*TASK STATEMENT:* Here is a block of records. Copy every line in it that includes "value".

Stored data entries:
□ □ □ □ □ □ □

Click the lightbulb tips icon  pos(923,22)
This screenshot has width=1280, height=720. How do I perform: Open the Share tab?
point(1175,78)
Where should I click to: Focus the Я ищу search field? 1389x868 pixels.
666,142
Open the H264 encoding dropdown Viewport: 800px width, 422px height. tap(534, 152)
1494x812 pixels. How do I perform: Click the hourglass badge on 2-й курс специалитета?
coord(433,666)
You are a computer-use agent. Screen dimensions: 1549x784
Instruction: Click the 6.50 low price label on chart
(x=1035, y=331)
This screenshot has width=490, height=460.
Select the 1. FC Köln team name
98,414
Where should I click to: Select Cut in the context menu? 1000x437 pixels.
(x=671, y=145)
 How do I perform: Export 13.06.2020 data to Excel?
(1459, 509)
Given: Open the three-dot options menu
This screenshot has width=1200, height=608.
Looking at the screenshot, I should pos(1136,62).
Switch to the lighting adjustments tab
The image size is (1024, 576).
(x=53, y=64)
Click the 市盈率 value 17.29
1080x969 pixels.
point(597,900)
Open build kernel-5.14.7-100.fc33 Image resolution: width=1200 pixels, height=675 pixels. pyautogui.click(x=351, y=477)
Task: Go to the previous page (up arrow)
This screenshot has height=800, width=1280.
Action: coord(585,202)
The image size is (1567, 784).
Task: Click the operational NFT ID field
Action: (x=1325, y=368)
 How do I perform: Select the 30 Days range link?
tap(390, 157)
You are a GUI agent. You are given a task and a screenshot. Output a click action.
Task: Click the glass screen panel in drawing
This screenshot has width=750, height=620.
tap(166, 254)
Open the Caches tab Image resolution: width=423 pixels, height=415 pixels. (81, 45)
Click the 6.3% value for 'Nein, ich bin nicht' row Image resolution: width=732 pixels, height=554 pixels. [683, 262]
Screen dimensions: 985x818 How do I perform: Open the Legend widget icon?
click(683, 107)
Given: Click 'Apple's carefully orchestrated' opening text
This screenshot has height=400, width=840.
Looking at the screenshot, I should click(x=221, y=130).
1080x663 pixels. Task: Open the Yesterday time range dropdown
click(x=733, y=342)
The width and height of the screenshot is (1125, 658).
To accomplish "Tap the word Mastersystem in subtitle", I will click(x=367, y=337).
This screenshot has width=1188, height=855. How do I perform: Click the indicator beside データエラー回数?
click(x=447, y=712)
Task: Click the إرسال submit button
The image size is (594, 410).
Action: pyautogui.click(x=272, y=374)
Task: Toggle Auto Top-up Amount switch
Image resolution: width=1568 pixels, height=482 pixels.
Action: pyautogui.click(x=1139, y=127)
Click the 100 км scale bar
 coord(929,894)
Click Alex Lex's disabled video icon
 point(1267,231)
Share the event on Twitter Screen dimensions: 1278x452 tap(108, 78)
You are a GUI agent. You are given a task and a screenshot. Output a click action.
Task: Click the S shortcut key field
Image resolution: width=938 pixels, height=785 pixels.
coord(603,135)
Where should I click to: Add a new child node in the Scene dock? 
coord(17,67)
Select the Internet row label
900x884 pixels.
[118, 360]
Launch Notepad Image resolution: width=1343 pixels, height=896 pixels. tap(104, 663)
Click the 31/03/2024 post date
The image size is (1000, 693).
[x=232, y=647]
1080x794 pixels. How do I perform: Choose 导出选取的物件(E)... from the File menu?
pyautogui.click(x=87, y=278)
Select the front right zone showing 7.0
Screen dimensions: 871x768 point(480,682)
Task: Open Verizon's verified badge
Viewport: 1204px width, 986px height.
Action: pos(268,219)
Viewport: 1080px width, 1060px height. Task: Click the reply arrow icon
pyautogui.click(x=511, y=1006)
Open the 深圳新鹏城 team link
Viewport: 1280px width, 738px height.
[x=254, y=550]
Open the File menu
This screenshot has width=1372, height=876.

□ □ □ □ □ □ □

*ANSWER TO THE PROBLEM:*
Click the 市盈率 value 17.29
Click the 6.3% value for 'Nein, ich bin nicht' row Image resolution: width=732 pixels, height=554 pixels. [683, 262]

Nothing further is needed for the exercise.